What about 3G to 4G?


----------



## bmwdd (Jul 18, 2015)

neo_andersson said:


> Need to manipulate provisioning data file to enable it.


can you please kindly share how it can be achieved?


----------



## bsd107 (Jul 18, 2008)

Miami10 said:


> Good luck. Make sure it's the latest LTE based MMI or it will be dead in 2018.


Yup. My 2015 Q5 came with a T-Mobile 3G MMI. Wonder how long that will last... (2016 Q5 I believe upgraded to AT&T LTE.)


----------



## bsd107 (Jul 18, 2008)

memmer said:


> Very poorly handled by BMW. No notice. Just terminated service. These are services that I expected to have access to when I bought my BMWs. Now, POOF!!! After this, one cannot attribute any value to connected services on future models, since BMW might disconnect them at any time.


Totally agree. I have been a long time subscriber (since 2009) and my account was turned off for 3 months before I realized it was no longer working (and not just glitches). No notice in the mail or anything. Really unprofessional.


----------



## Almaretto (Nov 17, 2015)

bsd107 said:


> Totally agree. I have been a long time subscriber (since 2009) and my account was turned off for 3 months before I realized it was no longer working (and not just glitches). No notice in the mail or anything. Really unprofessional.
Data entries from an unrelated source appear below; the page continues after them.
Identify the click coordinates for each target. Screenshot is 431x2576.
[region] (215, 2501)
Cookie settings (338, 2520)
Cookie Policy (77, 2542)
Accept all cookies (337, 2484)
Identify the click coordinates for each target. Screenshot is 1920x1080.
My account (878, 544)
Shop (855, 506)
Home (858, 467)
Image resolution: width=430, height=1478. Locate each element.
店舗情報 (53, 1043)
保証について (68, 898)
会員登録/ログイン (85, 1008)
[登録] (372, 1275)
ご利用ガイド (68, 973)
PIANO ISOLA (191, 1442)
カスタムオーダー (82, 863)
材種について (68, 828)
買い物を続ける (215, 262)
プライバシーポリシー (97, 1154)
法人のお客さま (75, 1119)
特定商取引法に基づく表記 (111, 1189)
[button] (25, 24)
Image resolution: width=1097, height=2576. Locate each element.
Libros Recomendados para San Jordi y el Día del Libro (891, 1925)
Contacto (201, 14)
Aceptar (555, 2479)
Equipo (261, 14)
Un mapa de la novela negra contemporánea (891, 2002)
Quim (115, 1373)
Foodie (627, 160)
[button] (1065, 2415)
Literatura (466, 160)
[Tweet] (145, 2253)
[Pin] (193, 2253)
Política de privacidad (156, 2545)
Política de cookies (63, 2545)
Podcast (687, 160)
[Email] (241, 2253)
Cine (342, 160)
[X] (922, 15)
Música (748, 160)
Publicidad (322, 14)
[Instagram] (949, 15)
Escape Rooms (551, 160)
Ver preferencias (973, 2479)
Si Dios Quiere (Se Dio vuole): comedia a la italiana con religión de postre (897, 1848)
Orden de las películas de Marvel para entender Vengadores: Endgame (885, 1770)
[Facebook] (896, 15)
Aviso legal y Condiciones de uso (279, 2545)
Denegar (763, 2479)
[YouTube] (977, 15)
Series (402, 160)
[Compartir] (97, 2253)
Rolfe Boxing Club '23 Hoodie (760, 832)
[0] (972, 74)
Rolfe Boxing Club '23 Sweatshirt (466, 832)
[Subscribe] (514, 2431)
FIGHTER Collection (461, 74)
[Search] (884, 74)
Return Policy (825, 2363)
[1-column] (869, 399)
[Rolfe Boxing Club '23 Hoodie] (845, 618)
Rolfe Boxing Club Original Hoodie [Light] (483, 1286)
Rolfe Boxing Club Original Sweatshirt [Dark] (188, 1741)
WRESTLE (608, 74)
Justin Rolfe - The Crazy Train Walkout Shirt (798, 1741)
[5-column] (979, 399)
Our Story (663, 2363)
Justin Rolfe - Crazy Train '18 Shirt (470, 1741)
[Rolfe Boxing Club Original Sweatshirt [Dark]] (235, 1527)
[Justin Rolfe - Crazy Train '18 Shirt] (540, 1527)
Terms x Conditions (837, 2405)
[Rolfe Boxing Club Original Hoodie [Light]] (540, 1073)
I am guessing it was not as big of a deal if you did not use services and notice for 3 months. Personally, I will frequently use the Send-To-Car feature; however, I never use BMW Apps or email via ConnectedDrive.


----------



## AftabUmar (Sep 28, 2016)

shawnsheridan said:


> I went to renew my Annual BMW Assist Programs today, the Safety Plan which includes enhanced Roadside Assistance & MyInfo (Google Send-To-Car) for $199 USD and the Convenience Plan, which included Concierge Services & BMW Online including BMW Search (Google Local) & Weather, and rather than gladly taking my $400 USD as they used to, I was told BMW Assist was Discontinued as of 01/01/2016. :tsk:
> 
> WTF?
> 
> ...


I haven't & am in the same situation...2012 528i
This is certainly a fault at BMW's planning. Higher technologies over 2G were available earlier than 2012, 3G ~2007-2008, 4G|LTE 2012 & the telecom standard 3GPP already finalized 5G standards. Why has The ultimate driving machine been so neglegent I of the development especially for something they offer as a feature in the car for safety


----------



## ChasInMN (Jun 28, 2016)

*Update notification via iDrive*

Just an update, because I hadn't heard any news lately, and my dealer was also waiting for updates. I just got a service message this morning that popped up on my iDrive that officially states my car's Assist will be unsupported as of 1/1/2017. It directed me to visit bmwassistoffer.com for details. Visiting that page, it offered four options: 1) a $300 BMW lifestyle/accessories voucher for in-center purchases AND deactivation of existing technology; 2) $200 BMW visa gift card AND deactivation; 3) RETROFIT VEHICLE WITH UPDATED CELLULAR TECHNOLOGY; 4) I no longer own the vehicle. I selected the retrofit option, and it walked me through several pages to send them personal details, and the final page said I'd receive an email with further directions. Not sure what happens next, but at least something is happening. Hope to have this done soon. I've attached screenshots of the pages.


----------